La primera vez que dejamos a nuestro hijo en la guardería, nos asalta un torrente de miedo, ansiedad y angustia. Las separaciones no son fáciles pero son condición inexcusable para la autonomía. Intentemos vivirlas con seguridad y alegría y comprobaremos que el niño es mucho más capaz de adaptarse de lo que pensábamos.
Si el bebé tiene entre cuatro y ocho meses debemos limitar al máximo las horas en el centro, vigilar los posibles cambios en el niño y transmitirle todo el cariño y la seguridad que podáis.
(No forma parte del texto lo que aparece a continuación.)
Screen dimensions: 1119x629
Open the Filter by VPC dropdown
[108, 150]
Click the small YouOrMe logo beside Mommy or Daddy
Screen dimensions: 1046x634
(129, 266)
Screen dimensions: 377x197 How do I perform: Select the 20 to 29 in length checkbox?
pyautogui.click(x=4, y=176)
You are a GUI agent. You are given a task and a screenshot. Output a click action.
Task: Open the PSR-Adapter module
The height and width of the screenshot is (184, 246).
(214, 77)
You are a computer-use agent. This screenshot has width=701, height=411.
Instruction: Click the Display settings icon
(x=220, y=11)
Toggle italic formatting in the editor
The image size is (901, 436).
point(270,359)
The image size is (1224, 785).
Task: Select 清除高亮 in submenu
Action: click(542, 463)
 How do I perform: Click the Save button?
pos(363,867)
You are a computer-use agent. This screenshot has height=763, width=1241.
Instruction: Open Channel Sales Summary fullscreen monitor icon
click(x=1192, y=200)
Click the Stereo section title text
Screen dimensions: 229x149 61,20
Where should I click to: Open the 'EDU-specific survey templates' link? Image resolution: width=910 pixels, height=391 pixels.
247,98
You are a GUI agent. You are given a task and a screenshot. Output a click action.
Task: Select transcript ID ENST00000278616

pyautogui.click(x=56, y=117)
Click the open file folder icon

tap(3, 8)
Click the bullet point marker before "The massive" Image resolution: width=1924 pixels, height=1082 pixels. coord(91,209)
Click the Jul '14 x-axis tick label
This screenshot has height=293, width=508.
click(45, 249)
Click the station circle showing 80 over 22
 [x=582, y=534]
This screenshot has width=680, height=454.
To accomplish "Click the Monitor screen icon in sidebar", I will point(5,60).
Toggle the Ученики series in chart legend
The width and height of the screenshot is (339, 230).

Si el bebé tiene un año o más debéis saber que el niño está atravesando una etapa complicada para empezar la guardería, ya que está en plena fase de miedo a los extraños y sus reacciones frente a la separación suelen ser muy intensas. Para ello sólo debéis tomar algunas precauciones como la de intentar que los primeros días el horario sea muy flexible, informar al niño de todo (cuando os vais a ir, cuando volveréis a recogerlo, etc.), pasar las mañanas lo más relajadas y agradables posible y explicarle muchos cuentos sobre niños que comienzan el cole.
Empieza la escuela sin pasar por la guardería no tiene porque generar más conflictos, ya que el niño tiene en su mano más herramientas adaptativas que en estadios anteriores.